> Given data

== Segment start ==

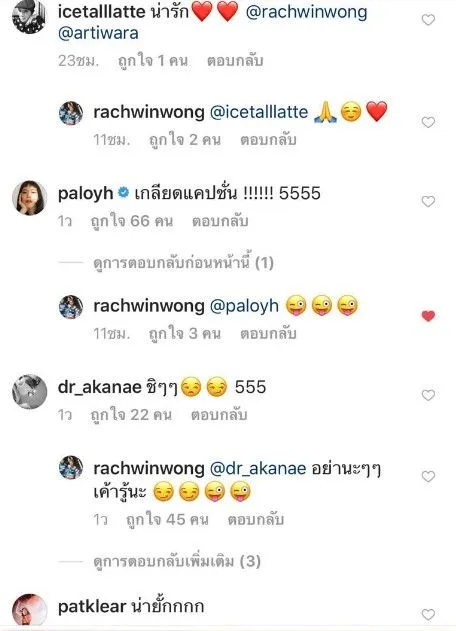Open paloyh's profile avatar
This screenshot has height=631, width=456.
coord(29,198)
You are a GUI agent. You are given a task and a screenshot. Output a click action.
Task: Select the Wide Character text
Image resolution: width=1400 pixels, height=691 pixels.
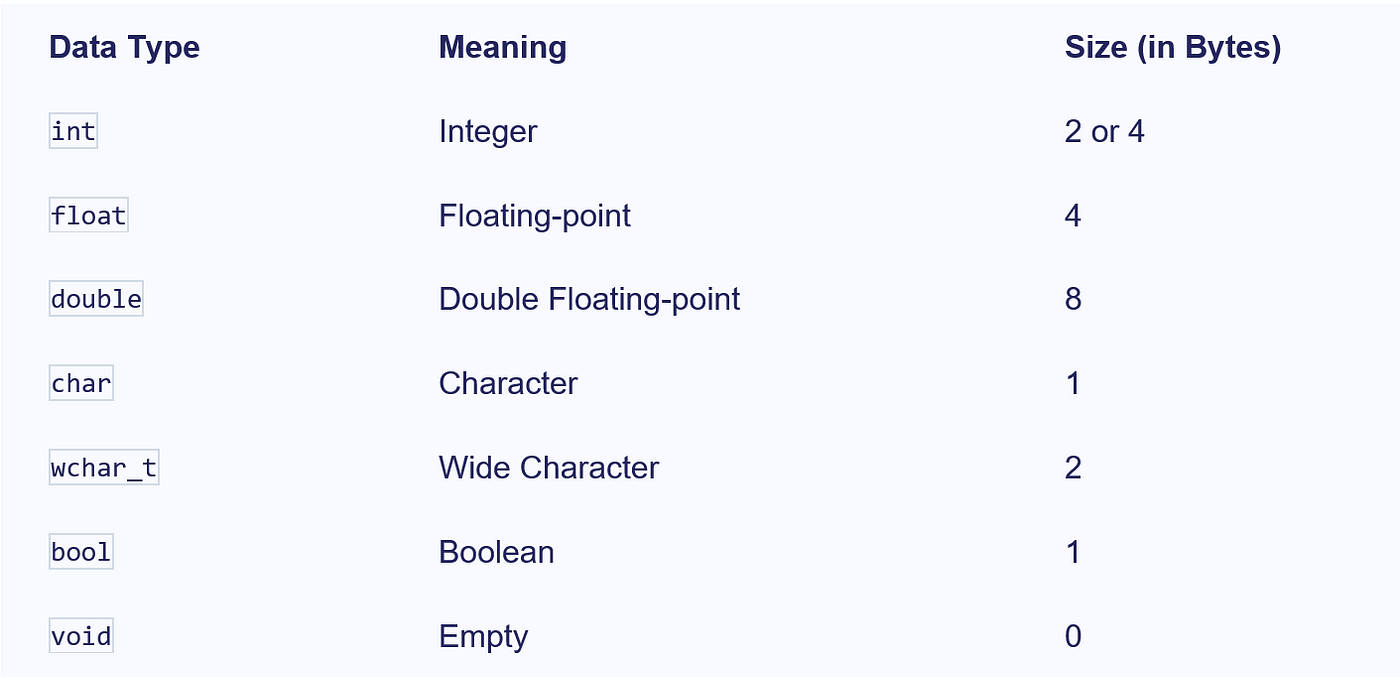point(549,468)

== Segment end ==
== Segment start ==

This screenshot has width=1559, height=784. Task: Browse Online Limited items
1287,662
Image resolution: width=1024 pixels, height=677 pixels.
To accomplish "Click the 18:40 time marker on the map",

== Segment end ==
== Segment start ==

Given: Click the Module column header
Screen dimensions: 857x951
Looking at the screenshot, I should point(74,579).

== Segment end ==

> What you will do
The required output is the stretch of entries above from the line containing "Image resolution: width=1024" through the line containing "the 18:40 time", reproduced exactly.

> Response to the exercise
Image resolution: width=1024 pixels, height=677 pixels.
To accomplish "Click the 18:40 time marker on the map",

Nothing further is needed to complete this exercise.